How to Troubleshoot Live Smooth Streaming Issues? – Part 5 (Client Manifest)
4. Client Manifest
As we discussed earlier, smooth streaming client starts streaming by first requesting the client manifest from the server using URL template: http://{serverName}/{PublishingPointPath}/{PublishingPointName}.isml/manifest . The client manifest contains information such as stream types, parameters, bitrates and fragment timestamps. By simply examining the client manifest, you could get some useful information for troubleshooting live smooth streaming issues. In IIS Media Services 4.0, we made some tweaks to the client manifest format for better efficiency. The discussion below is based on IIS Media Services 4.0 release.

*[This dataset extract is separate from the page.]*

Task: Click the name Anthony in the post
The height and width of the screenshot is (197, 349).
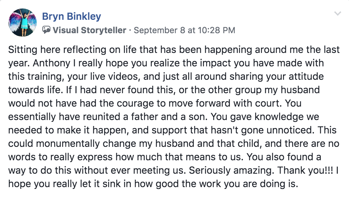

In general, if your smooth streaming player is able to start the playback with both video and audio, chances are the “static information” (stream types, parameters, bitrates, codec data, etc.) is correct. Then the most important information in the client manifest for your debugging is the timestamps. Here is a short excerpt of the timestamp section from a client manifest:
……
<StreamIndex …. >
<QualityLevel ……… />
<QualityLevel ……… />
<c t="0" d="20000000" />
<c d="20000000" />
<c d="20000000" />
……
</StreamIndex>
The timestamp entries are located in the <StreamIndex> element. The <StreamIndex> element includes all bitrate for a media type (e.g. video). Each bitrate is specified as a <QualityLevel> entry. As you noticed, the timestamp entries (<c> element) are not defined as child elements for a particular <QualityLevel> but rather directly under <StreamIndex> element which means that every timestamp listed here is representing and SHOULD be available for ALL bitrates. The implication is two folds:
1. Server will try to make sure that it only publishes a timestamp to the manifest after all bitrates have reported it.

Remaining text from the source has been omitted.